[INPUT MATERIAL start]

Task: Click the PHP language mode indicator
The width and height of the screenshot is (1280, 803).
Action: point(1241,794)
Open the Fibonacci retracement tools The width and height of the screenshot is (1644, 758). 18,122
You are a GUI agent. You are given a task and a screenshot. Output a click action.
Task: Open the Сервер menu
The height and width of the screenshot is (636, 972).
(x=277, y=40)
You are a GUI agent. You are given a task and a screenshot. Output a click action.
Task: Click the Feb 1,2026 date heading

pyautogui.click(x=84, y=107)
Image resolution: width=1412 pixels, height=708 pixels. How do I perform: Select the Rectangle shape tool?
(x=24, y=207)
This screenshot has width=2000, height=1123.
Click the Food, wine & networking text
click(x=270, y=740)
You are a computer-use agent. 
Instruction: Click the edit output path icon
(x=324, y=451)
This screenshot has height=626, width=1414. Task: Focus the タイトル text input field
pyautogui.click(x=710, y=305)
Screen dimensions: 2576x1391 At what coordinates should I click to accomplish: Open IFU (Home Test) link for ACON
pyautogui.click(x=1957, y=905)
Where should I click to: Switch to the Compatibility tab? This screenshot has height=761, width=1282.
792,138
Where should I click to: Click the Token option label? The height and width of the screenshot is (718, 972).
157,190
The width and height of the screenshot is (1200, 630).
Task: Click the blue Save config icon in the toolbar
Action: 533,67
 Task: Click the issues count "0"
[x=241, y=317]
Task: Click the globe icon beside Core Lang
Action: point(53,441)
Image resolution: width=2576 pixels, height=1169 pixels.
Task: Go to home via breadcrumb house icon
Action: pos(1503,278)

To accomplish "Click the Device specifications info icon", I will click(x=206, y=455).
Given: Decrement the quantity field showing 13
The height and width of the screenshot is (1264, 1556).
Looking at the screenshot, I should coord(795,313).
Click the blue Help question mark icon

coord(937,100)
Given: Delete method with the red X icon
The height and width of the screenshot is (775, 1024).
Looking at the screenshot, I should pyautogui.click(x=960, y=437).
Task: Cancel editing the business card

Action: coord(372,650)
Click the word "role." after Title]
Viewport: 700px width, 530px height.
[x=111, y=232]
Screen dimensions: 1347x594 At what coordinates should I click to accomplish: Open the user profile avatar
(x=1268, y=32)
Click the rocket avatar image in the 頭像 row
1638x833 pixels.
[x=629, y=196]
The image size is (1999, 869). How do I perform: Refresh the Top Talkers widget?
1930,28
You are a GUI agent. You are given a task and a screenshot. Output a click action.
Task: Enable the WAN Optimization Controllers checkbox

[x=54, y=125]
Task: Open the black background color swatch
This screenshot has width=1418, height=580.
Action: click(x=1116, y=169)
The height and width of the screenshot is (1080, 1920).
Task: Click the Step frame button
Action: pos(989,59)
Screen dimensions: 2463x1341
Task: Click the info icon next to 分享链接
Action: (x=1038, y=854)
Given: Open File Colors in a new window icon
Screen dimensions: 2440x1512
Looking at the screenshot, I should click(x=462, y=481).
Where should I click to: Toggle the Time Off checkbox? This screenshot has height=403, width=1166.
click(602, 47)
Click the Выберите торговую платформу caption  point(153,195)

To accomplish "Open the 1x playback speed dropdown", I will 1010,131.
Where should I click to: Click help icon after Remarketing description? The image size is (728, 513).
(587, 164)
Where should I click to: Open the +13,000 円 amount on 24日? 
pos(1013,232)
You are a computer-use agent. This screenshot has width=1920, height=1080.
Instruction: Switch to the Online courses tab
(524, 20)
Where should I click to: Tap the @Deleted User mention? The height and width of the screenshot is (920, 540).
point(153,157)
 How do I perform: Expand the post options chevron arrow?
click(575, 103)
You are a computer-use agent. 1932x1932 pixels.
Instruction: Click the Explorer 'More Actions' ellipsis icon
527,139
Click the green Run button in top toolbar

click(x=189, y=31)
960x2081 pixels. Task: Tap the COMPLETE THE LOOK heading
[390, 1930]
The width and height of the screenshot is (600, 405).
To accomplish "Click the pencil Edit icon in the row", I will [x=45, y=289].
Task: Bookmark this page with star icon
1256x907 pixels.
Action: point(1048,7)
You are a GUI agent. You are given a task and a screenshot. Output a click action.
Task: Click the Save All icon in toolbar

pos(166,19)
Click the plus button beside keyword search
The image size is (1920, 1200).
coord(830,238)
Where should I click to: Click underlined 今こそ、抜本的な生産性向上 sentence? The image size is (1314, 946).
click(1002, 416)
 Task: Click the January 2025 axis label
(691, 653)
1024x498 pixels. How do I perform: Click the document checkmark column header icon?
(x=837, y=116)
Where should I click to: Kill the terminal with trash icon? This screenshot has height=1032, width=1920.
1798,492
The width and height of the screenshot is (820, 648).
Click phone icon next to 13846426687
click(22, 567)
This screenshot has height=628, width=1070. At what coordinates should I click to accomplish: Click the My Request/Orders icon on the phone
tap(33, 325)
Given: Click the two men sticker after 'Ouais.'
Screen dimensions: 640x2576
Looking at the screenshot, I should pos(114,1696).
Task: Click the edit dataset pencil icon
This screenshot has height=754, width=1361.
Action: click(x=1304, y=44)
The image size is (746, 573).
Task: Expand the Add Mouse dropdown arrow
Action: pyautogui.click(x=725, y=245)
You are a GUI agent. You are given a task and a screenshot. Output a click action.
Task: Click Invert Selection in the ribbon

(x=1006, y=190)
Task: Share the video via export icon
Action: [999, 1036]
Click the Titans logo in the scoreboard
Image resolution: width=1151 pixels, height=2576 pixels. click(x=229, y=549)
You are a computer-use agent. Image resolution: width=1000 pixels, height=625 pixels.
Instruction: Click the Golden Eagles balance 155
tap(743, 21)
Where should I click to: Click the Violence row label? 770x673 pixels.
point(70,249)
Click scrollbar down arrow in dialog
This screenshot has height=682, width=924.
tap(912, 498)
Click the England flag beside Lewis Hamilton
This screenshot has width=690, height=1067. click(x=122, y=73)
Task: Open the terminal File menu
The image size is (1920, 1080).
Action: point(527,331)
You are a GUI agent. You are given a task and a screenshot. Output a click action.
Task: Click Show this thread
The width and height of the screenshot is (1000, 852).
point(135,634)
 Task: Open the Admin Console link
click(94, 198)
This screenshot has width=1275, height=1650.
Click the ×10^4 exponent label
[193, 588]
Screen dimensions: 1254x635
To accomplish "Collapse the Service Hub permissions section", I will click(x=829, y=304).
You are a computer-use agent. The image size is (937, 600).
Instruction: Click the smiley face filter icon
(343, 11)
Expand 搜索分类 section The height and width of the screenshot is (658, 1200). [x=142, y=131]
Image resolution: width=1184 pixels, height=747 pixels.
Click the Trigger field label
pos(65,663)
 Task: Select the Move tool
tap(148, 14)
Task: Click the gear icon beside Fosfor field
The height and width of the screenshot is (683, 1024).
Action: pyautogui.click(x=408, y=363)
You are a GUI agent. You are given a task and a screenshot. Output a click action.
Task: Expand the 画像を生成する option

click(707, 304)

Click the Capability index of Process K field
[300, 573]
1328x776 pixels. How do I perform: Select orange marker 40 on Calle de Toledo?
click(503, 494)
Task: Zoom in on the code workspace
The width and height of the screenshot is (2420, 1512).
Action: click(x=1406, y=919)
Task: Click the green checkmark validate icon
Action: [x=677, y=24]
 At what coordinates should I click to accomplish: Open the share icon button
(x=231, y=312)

[INPUT MATERIAL end]

### EXERCISE INSTRUCTIONS
Reproduce every one of the records above line for line, without changing anything.

### SOLUTION FOR THIS TASK
Task: Click the PHP language mode indicator
The width and height of the screenshot is (1280, 803).
Action: point(1241,794)
Open the Fibonacci retracement tools The width and height of the screenshot is (1644, 758). 18,122
You are a GUI agent. You are given a task and a screenshot. Output a click action.
Task: Open the Сервер menu
The height and width of the screenshot is (636, 972).
(x=277, y=40)
You are a GUI agent. You are given a task and a screenshot. Output a click action.
Task: Click the Feb 1,2026 date heading

pyautogui.click(x=84, y=107)
Image resolution: width=1412 pixels, height=708 pixels. How do I perform: Select the Rectangle shape tool?
(x=24, y=207)
This screenshot has width=2000, height=1123.
Click the Food, wine & networking text
click(x=270, y=740)
You are a computer-use agent. 
Instruction: Click the edit output path icon
(x=324, y=451)
This screenshot has height=626, width=1414. Task: Focus the タイトル text input field
pyautogui.click(x=710, y=305)
Screen dimensions: 2576x1391 At what coordinates should I click to accomplish: Open IFU (Home Test) link for ACON
pyautogui.click(x=1957, y=905)
Where should I click to: Switch to the Compatibility tab? This screenshot has height=761, width=1282.
792,138
Where should I click to: Click the Token option label? The height and width of the screenshot is (718, 972).
157,190
The width and height of the screenshot is (1200, 630).
Task: Click the blue Save config icon in the toolbar
Action: 533,67
 Task: Click the issues count "0"
[x=241, y=317]
Task: Click the globe icon beside Core Lang
Action: point(53,441)
Image resolution: width=2576 pixels, height=1169 pixels.
Task: Go to home via breadcrumb house icon
Action: pos(1503,278)

To accomplish "Click the Device specifications info icon", I will click(x=206, y=455).
Given: Decrement the quantity field showing 13
The height and width of the screenshot is (1264, 1556).
Looking at the screenshot, I should coord(795,313).
Click the blue Help question mark icon

coord(937,100)
Given: Delete method with the red X icon
The height and width of the screenshot is (775, 1024).
Looking at the screenshot, I should pyautogui.click(x=960, y=437).
Task: Cancel editing the business card

Action: coord(372,650)
Click the word "role." after Title]
Viewport: 700px width, 530px height.
[x=111, y=232]
Screen dimensions: 1347x594 At what coordinates should I click to accomplish: Open the user profile avatar
(x=1268, y=32)
Click the rocket avatar image in the 頭像 row
1638x833 pixels.
[x=629, y=196]
The image size is (1999, 869). How do I perform: Refresh the Top Talkers widget?
1930,28
You are a GUI agent. You are given a task and a screenshot. Output a click action.
Task: Enable the WAN Optimization Controllers checkbox

[x=54, y=125]
Task: Open the black background color swatch
This screenshot has width=1418, height=580.
Action: click(x=1116, y=169)
The height and width of the screenshot is (1080, 1920).
Task: Click the Step frame button
Action: pos(989,59)
Screen dimensions: 2463x1341
Task: Click the info icon next to 分享链接
Action: (x=1038, y=854)
Given: Open File Colors in a new window icon
Screen dimensions: 2440x1512
Looking at the screenshot, I should click(x=462, y=481).
Where should I click to: Toggle the Time Off checkbox? This screenshot has height=403, width=1166.
click(602, 47)
Click the Выберите торговую платформу caption  point(153,195)

To accomplish "Open the 1x playback speed dropdown", I will 1010,131.
Where should I click to: Click help icon after Remarketing description? The image size is (728, 513).
(587, 164)
Where should I click to: Open the +13,000 円 amount on 24日? 
pos(1013,232)
You are a computer-use agent. This screenshot has width=1920, height=1080.
Instruction: Switch to the Online courses tab
(524, 20)
Where should I click to: Tap the @Deleted User mention? The height and width of the screenshot is (920, 540).
point(153,157)
 How do I perform: Expand the post options chevron arrow?
click(575, 103)
You are a computer-use agent. 1932x1932 pixels.
Instruction: Click the Explorer 'More Actions' ellipsis icon
527,139
Click the green Run button in top toolbar

click(x=189, y=31)
960x2081 pixels. Task: Tap the COMPLETE THE LOOK heading
[390, 1930]
The width and height of the screenshot is (600, 405).
To accomplish "Click the pencil Edit icon in the row", I will [x=45, y=289].
Task: Bookmark this page with star icon
1256x907 pixels.
Action: point(1048,7)
You are a GUI agent. You are given a task and a screenshot. Output a click action.
Task: Click the Save All icon in toolbar

pos(166,19)
Click the plus button beside keyword search
The image size is (1920, 1200).
coord(830,238)
Where should I click to: Click underlined 今こそ、抜本的な生産性向上 sentence? The image size is (1314, 946).
click(1002, 416)
 Task: Click the January 2025 axis label
(691, 653)
1024x498 pixels. How do I perform: Click the document checkmark column header icon?
(x=837, y=116)
Where should I click to: Kill the terminal with trash icon? This screenshot has height=1032, width=1920.
1798,492
The width and height of the screenshot is (820, 648).
Click phone icon next to 13846426687
click(22, 567)
This screenshot has height=628, width=1070. At what coordinates should I click to accomplish: Click the My Request/Orders icon on the phone
tap(33, 325)
Given: Click the two men sticker after 'Ouais.'
Screen dimensions: 640x2576
Looking at the screenshot, I should pos(114,1696).
Task: Click the edit dataset pencil icon
This screenshot has height=754, width=1361.
Action: click(x=1304, y=44)
The image size is (746, 573).
Task: Expand the Add Mouse dropdown arrow
Action: pyautogui.click(x=725, y=245)
You are a GUI agent. You are given a task and a screenshot. Output a click action.
Task: Click Invert Selection in the ribbon

(x=1006, y=190)
Task: Share the video via export icon
Action: [999, 1036]
Click the Titans logo in the scoreboard
Image resolution: width=1151 pixels, height=2576 pixels. click(x=229, y=549)
You are a computer-use agent. Image resolution: width=1000 pixels, height=625 pixels.
Instruction: Click the Golden Eagles balance 155
tap(743, 21)
Where should I click to: Click the Violence row label? 770x673 pixels.
point(70,249)
Click scrollbar down arrow in dialog
This screenshot has height=682, width=924.
tap(912, 498)
Click the England flag beside Lewis Hamilton
This screenshot has width=690, height=1067. click(x=122, y=73)
Task: Open the terminal File menu
The image size is (1920, 1080).
Action: point(527,331)
You are a GUI agent. You are given a task and a screenshot. Output a click action.
Task: Click Show this thread
The width and height of the screenshot is (1000, 852).
point(135,634)
 Task: Open the Admin Console link
click(94, 198)
This screenshot has width=1275, height=1650.
Click the ×10^4 exponent label
[193, 588]
Screen dimensions: 1254x635
To accomplish "Collapse the Service Hub permissions section", I will click(x=829, y=304).
You are a computer-use agent. The image size is (937, 600).
Instruction: Click the smiley face filter icon
(343, 11)
Expand 搜索分类 section The height and width of the screenshot is (658, 1200). [x=142, y=131]
Image resolution: width=1184 pixels, height=747 pixels.
Click the Trigger field label
pos(65,663)
 Task: Select the Move tool
tap(148, 14)
Task: Click the gear icon beside Fosfor field
The height and width of the screenshot is (683, 1024).
Action: pyautogui.click(x=408, y=363)
You are a GUI agent. You are given a task and a screenshot. Output a click action.
Task: Expand the 画像を生成する option

click(707, 304)

Click the Capability index of Process K field
[300, 573]
1328x776 pixels. How do I perform: Select orange marker 40 on Calle de Toledo?
click(503, 494)
Task: Zoom in on the code workspace
The width and height of the screenshot is (2420, 1512).
Action: click(x=1406, y=919)
Task: Click the green checkmark validate icon
Action: [x=677, y=24]
 At what coordinates should I click to accomplish: Open the share icon button
(x=231, y=312)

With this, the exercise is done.